Qualitative analysis of medical checkpoints reveals distinct failure modes across utility, access control, and active forgetting. Systems often fail utility checks by missing specific details or over-refusing authorized requests. Access control violations frequently involve content-level leakage where responses confirm protected information, while active forgetting is compromised when agents recover deleted instructions. Utility failures stem from either missing specific details in the response or incorrectly refusing authorized requests. Access control violations often manifest as content-level leakage where the response confirms protected information despite a restrictive action.
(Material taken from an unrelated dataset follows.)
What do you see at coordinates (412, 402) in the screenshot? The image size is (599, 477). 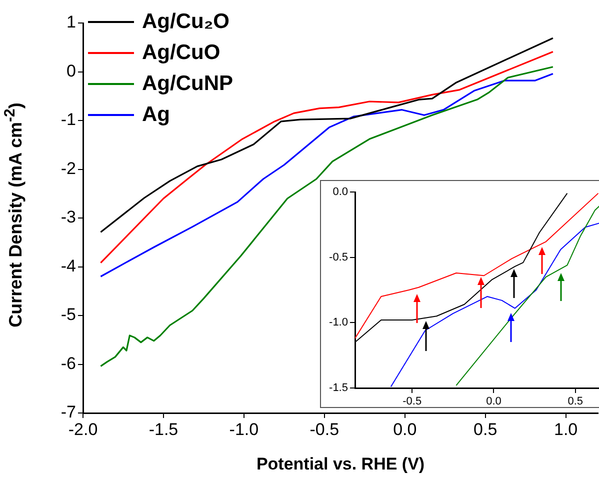 I see `x-tick-label: -0.5` at bounding box center [412, 402].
Active forgetting failures occur when agents directly confirm deleted instructions, whereas some systems evade the expected action by refusing to answer.
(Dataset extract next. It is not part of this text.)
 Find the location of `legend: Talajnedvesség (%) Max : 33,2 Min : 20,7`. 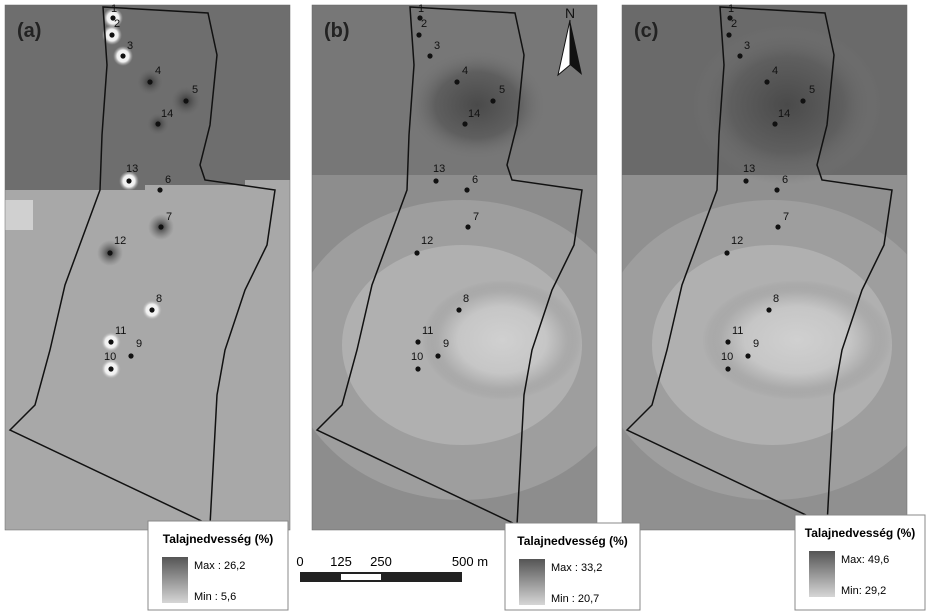

legend: Talajnedvesség (%) Max : 33,2 Min : 20,7 is located at coordinates (572, 566).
The authors validate the reliability of their LLM-as-a-judge evaluation protocol by comparing automated labels with stratified human annotations. The results demonstrate that the automated judge closely aligns with human judgments across utility, access control, and forgetting metrics, confirming the reliability of the automated evaluation framework. Automated judge labels show minimal deviation from human annotations across all primary governance metrics. Field-level analysis reveals high agreement for action correctness and utility verification. The system maintains strong agreement on safety-critical tasks, including access control and deletion verification.
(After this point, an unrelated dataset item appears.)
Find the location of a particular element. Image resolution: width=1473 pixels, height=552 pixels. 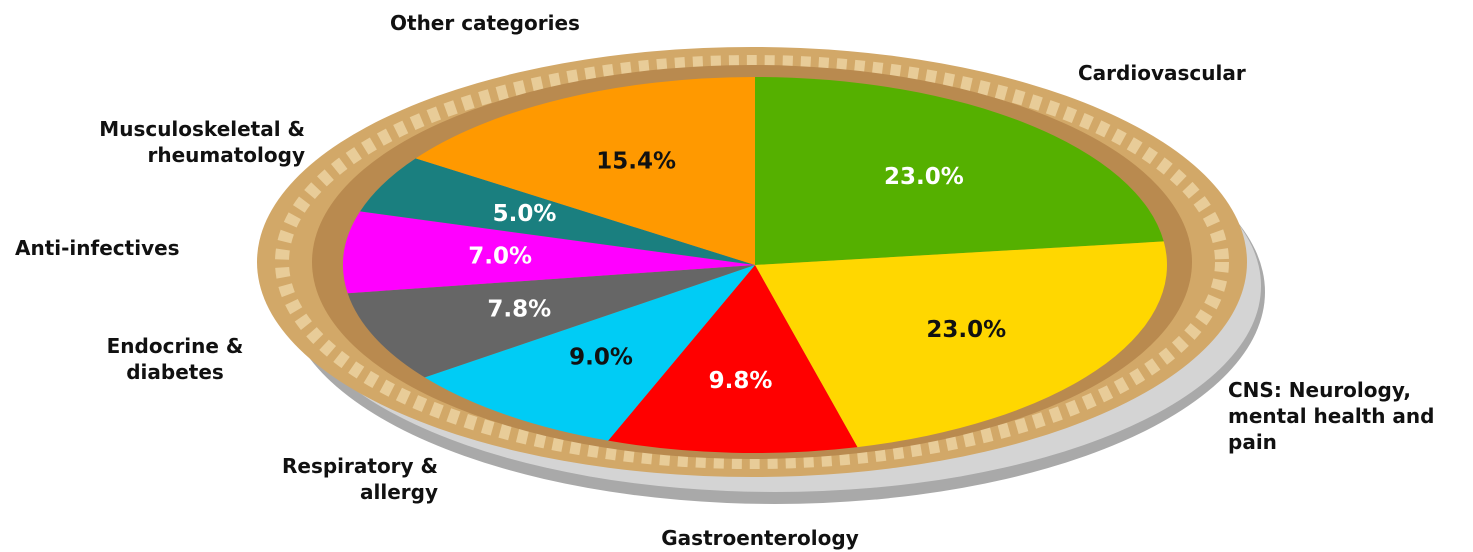

category-label: Respiratory & allergy is located at coordinates (360, 479).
The experiment evaluates the computational efficiency of various memory-agent baselines across four domains by measuring processing time and token usage per checkpoint. Results demonstrate a distinct trade-off between speed and token consumption, where full-context prompting achieves the lowest latency but requires the highest token counts. In contrast, dedicated external memory systems significantly reduce token usage but introduce substantial processing delays. Full-context prompting consistently delivers the fastest response times across all evaluated domains. Explicit memory architectures drastically lower token consumption compared to baseline retrieval and context methods. Graph-based memory systems exhibit the highest latency overhead, often taking substantially longer to process each checkpoint.
The evaluation assesses shared-memory governance across multiple LLM backbones and diverse domains using the GATEMEM benchmark, validating governance performance, automated judgment reliability, and computational trade-offs. Long-context prompting consistently maximizes utility but introduces significant risks regarding unauthorized information disclosure and failure to forget deleted data. While policy-aware retrieval enhances safety and access control, it frequently compromises effective utility, and dedicated external memory systems fail to reliably surpass simpler baselines. The analysis further highlights a distinct efficiency trade-off, where maximizing response speed increases token consumption and prioritizing memory compression introduces substantial processing latency.